Na disputa para ser o "homem forte" de Witzel na interlocução com a Alerj estão os futuros secretários Lucas Tristão (Desenvolvimento Econômico), Gutemberg de Paula Fonseca (Governo) e José Luís Cardoso Zamith (Planejamento, Governança e Gestão)

Por CÁSSIO BRUNO

A coluna contou no último domingo as dificuldades encontradas pelo governador do Rio eleito, Wilson Witzel (PSC), na articulação política com a Assembleia Legislativa (Alerj). Pois bem. Agora, revela os bastidores da briga interna pelo poder na transição entre os três principais colaboradores de Witzel que buscam protagonismo na nova administração estadual.

Na disputa para ser o "homem forte" de Witzel na interlocução com a Alerj estão os futuros secretários Lucas Tristão (Desenvolvimento Econômico), Gutemberg de Paula Fonseca (Governo) e José Luís Cardoso Zamith (Planejamento, Governança e Gestão). O trio não se bica.

Comando da Alerj

Gutemberg e Zamith apoiam o deputado estadual reeleito Márcio Pacheco (PSC) para a Presidência da Alerj. Já Tristão se aproximou de André Ceciliano (PT) para mantê-lo no comando da Casa.

Irritação

Tem irritado a turma que trabalha na transição a possibilidade de Witzel ser obrigado a acomodar indicações feitas por André Ceciliano no governo caso Tristão consiga sucesso em sua articulação em favor do petista.

Aliás...

A República do Espírito Santo ocupa a superpasta a ser comandada por Tristão. Da terra capixaba vieram Sérgio Murta, Rafael Dias e Bruno Rigo. Os três organizam e operam tudo.

Contexto

Zamith é empresário e coordenador da transição.

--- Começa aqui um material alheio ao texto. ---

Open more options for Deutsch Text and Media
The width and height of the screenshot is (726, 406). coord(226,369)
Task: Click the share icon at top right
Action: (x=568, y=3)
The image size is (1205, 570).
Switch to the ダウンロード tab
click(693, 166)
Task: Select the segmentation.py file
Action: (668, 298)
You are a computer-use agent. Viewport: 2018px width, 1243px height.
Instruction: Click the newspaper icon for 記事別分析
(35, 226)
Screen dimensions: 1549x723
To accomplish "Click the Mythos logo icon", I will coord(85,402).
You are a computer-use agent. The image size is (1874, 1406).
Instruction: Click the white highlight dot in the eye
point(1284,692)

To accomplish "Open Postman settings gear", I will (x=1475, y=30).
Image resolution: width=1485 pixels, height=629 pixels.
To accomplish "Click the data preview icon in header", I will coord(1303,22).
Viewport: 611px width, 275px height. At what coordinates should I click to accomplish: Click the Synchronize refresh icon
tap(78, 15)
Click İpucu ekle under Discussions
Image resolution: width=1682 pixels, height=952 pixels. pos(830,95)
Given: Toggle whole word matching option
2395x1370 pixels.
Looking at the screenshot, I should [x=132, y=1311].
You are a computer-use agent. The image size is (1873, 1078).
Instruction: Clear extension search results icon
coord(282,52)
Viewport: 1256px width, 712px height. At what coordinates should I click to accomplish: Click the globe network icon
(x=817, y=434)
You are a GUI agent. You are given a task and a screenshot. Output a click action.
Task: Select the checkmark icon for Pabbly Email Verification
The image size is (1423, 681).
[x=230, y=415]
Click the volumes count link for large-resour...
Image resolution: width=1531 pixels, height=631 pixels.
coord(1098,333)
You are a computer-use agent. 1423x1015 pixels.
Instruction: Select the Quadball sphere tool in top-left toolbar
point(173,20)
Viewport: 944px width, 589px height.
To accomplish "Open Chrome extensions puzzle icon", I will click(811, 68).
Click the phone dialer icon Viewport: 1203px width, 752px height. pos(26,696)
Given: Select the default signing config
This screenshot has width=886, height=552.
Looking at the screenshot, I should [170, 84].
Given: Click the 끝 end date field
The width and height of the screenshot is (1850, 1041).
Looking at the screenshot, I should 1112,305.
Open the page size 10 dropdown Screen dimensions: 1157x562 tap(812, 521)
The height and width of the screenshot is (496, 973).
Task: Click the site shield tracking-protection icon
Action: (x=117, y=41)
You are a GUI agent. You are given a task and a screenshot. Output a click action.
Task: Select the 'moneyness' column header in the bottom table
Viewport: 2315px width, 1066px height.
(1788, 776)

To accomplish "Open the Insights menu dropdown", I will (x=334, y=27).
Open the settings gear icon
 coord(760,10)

Gutemberg foi árbitro de futebol e um dos primeiros secretários anunciados por Wilson Witzel. Tristão é advogado e defendeu o empresário Mário Peixoto, investigado na Lava Jato.

Confraternização

Sabe a festa dos policiais da Delegacia de Homicídios da capital marcada para ontem, na Ilha dos Pescadores, na Barra? Então, rolou mesmo.

Quem mandou matar?

Não adiantou o manifesto pró-Marielle Franco.

Amigo nomeado

O prefeito de Niterói, Rodrigo Neves (PDT), é amigo há anos de Domício Mascarenhas, seu operador no esquema com os empresários de ônibus. Em 13 de agosto de 2008, foi até nomeado por Neves consultor Especial para Assuntos Parlamentares na Alerj.

Troca-troca

À época, Rodrigo Neves era deputado estadual pelo PT e teve de exonerar, veja só, um sobrinho de Domício para ele ocupar o seu lugar no gabinete.

Em tempo

O prefeito de Niterói trocou o PT pelo PV como parte de uma estratégia para não ter a sua imagem ligada à... corrupção! Em seguida, se filiou ao PDT.

Aniversário Guanabara

Domício se reuniu com empresários de ônibus ao menos 10 vezes a partir de abril de 2014. Locais: supermercado Guanabara, Plaza Shopping, Niterói Shopping, Rio Decor e nos restaurantes Chalé e Ícaro.

Desespero

Funcionários do núcleo político de Rodrigo Neves temem, agora, serem exonerados da prefeitura após a prisão do chefe.

No mais...

O PSL de Jair Bolsonaro, que já se articulava para ganhar as eleições de 2020, em Niterói, deu um passo importante ontem.